Distributed Energy Resources

Tallahassee aims to go all renewable by 2050

Tallahassee, Florida, has adopted a goal of getting all its energy from renewable resources by 2050.

“When the goal is met, the city will, on average, produce as much clean renewable energy as the community consumes, and any unavoidable use of non-renewable energy will be balanced by the export of renewable energy to other communities,” the Tallahassee City Commission said in a resolution adopted on Feb. 20.

The renewable energy policy extends the city’s long-running efforts to be an environmental leader, according to Rob McGarrah, general manager of the city’s electric utility.

“Our electric utility emits less greenhouse gases than in the 1990s and we’re serving about 45 percent more load,” McGarrah said. “We’ve been moving in this direction.”

Tallahassee may speed up its goal depending on how technologies advance and how quickly renewable energy and storage costs decline, according to the resolution approved by the city commission.

As part of the overall 100 percent renewables goal, the city adopted several interim targets.

For example, the city intends its facilities to use only renewable energy by 2035 while its light duty vehicles and mass transit buses are set to be all electric by the same year. The rest of the city’s vehicles will move to all electric as the technology becomes available.

Next, Tallahassee’s public power utility will map out a path for reaching the 100 percent renewable goal while meeting reliability and cost criteria via an integrated resource planning process, according to McGarrah. The IRP will look at various options for reaching the goal, including different timelines for getting there.

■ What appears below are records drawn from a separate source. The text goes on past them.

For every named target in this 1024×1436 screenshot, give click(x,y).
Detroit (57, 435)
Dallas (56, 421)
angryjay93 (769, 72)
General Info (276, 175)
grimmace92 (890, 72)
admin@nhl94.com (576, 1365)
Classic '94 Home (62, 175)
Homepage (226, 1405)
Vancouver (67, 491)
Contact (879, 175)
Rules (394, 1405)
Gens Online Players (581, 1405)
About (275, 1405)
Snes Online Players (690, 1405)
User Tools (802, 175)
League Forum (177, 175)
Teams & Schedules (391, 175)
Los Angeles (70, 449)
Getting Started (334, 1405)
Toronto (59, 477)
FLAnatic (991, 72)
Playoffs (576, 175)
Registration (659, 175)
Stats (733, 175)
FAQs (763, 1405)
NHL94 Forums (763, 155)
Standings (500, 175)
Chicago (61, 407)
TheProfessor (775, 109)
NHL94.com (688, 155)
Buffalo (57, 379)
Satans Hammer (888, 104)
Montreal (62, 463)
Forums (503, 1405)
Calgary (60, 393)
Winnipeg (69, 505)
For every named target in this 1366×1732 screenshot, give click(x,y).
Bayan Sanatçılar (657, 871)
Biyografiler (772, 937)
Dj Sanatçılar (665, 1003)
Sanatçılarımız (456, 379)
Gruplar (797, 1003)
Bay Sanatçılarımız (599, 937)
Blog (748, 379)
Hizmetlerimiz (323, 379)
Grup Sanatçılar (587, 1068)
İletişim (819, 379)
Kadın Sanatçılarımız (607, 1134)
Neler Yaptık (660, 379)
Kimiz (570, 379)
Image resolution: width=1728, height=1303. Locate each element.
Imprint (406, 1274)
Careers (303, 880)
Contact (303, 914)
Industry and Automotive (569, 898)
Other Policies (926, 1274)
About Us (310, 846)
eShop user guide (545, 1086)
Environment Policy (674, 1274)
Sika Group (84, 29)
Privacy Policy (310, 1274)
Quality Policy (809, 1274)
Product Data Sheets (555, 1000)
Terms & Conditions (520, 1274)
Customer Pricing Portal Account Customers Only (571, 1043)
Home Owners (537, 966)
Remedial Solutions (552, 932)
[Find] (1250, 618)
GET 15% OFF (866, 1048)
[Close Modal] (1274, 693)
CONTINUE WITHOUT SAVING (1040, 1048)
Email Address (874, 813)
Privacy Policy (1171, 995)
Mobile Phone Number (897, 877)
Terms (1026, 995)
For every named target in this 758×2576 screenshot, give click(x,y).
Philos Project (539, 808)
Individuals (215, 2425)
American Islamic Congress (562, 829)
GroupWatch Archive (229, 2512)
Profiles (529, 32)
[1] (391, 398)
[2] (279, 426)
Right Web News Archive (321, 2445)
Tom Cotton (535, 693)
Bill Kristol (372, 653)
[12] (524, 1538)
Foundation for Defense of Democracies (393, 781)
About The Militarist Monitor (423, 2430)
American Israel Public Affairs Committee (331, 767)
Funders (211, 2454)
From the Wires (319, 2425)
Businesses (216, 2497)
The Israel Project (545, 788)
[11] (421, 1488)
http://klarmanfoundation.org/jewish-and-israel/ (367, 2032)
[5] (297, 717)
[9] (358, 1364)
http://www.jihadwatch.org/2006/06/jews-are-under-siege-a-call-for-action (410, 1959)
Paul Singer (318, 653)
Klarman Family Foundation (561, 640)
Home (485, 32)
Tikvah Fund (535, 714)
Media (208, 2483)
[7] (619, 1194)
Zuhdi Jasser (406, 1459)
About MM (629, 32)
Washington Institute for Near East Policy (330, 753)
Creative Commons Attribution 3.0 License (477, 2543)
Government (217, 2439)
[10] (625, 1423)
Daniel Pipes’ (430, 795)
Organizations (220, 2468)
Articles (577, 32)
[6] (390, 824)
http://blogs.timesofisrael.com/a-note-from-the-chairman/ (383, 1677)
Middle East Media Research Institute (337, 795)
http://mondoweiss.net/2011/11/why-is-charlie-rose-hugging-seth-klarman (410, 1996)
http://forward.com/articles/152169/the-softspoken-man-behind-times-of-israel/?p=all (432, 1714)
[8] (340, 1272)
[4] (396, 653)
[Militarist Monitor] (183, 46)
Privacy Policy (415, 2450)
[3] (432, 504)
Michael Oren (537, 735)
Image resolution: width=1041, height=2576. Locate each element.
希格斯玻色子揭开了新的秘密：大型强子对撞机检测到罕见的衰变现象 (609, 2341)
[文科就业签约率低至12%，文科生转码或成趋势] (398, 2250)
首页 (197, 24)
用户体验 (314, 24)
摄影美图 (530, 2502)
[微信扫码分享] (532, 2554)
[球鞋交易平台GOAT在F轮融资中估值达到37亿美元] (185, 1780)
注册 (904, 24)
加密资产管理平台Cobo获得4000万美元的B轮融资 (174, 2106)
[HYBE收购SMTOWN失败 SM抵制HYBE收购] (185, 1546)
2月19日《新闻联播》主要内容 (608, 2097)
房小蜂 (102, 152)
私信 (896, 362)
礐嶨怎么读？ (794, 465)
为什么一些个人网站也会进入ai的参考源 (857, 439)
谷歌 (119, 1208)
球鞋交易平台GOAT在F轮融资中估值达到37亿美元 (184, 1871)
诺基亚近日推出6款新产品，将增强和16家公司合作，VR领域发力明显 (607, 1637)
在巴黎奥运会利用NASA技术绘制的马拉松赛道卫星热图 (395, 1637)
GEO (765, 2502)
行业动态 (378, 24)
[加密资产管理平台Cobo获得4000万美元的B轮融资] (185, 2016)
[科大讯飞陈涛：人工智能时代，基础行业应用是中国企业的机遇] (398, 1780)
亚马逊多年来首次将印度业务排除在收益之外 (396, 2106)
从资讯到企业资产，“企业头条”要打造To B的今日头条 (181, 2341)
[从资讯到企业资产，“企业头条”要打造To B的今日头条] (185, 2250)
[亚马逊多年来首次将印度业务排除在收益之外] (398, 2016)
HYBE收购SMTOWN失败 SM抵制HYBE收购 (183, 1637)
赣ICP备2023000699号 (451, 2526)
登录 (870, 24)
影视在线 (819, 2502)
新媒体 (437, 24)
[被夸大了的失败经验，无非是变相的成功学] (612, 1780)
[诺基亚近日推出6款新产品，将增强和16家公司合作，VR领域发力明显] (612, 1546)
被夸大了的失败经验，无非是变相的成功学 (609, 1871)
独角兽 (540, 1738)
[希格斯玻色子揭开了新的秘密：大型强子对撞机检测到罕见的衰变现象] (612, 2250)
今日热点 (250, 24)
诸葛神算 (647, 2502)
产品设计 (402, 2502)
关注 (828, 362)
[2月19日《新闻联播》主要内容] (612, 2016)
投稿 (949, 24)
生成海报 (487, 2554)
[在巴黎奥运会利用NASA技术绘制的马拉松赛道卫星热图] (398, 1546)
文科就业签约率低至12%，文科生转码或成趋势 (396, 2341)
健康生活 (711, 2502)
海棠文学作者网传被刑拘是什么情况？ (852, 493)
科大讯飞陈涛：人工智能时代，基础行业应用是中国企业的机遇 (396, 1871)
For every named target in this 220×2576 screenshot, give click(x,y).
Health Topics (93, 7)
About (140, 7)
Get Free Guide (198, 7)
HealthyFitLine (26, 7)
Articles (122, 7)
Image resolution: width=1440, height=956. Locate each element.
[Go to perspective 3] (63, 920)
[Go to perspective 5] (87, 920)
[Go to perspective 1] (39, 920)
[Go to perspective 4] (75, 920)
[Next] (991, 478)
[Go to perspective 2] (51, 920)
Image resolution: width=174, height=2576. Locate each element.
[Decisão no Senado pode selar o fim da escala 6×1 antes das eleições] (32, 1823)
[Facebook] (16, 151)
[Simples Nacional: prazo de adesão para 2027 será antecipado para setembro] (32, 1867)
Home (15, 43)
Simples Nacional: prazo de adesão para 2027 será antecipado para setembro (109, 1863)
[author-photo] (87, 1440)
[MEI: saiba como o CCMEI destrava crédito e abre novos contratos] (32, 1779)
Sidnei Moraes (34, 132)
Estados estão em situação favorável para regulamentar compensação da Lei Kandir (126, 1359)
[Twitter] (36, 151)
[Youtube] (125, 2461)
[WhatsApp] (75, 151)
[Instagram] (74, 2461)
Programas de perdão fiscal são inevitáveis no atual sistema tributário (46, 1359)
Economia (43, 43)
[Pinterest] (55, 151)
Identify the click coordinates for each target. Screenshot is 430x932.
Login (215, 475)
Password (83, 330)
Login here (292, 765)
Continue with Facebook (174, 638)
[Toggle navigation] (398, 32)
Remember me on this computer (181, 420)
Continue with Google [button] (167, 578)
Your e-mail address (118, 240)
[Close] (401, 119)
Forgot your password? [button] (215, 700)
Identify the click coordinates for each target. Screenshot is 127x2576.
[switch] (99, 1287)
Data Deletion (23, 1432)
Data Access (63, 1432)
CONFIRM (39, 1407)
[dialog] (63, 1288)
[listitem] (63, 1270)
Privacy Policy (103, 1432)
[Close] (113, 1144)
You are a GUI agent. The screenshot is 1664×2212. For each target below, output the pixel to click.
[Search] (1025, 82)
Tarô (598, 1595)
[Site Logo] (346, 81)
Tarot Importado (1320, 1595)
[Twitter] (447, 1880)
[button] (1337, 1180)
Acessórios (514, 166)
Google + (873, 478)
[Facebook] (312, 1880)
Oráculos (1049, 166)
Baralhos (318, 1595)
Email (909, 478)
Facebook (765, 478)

“We know there will have to be technology improvements to make this work,” McGarrah said. “There will be new technologies in the next 20 years we haven’t thought of yet.”

An interim IRP report, including an initial analysis of interim goals, is due by June 1, 2020.

Tallahassee’s electric utility serves about 120,000 customers across a 221 square mile service territory.

The utility has three natural gas-fired power plants totaling about 707 megawatts, which are used to help meet a peak load of about 620 MW. The utility sold about 2.7 million megawatt-hours last year.

The natural gas-fired fleet includes 93 MW of quick-start reciprocating engines and is adding an 18.6-MW quick-start unit later this year, partly to help handle the utility’s growing solar portfolio, according to a presentation to the city commission.

The fossil-fueled plants will have reached the end of their book lives by 2050, McGarrah noted. As part of the IRP, the utility will explore the possibility of retiring some of the units early if it makes sense, he said.

The power plants are relatively new with an average age of 11.6 years and are highly efficient. Since 2000, the utility’s power plant fleet has become 30 percent more efficient and air emissions have dropped by 80 percent, according to the presentation.

The utility also gets electricity from a 20-MW solar facility that is being expanded by another 40 MW by early next year.

Tallahassee has about 2 MW of rooftop solar that is supported by the utility’s net metering program.

Meanwhile, the city’s electric utility also has long-running demand-side management programs that have helped the utility essentially keep demand growth flat in the last decade while deferring the need to add about 100 MW of new power supplies.

Tallahassee isn’t alone among Florida cities and their public power utilities in seeking to increase their renewable energy portfolios.

In October, Gainesville’s city commission directed the Gainesville Regional Utility to get all its electricity from renewables by 2045 and the Orlando City Commission two years ago adopted a 100-percent goal by 2050.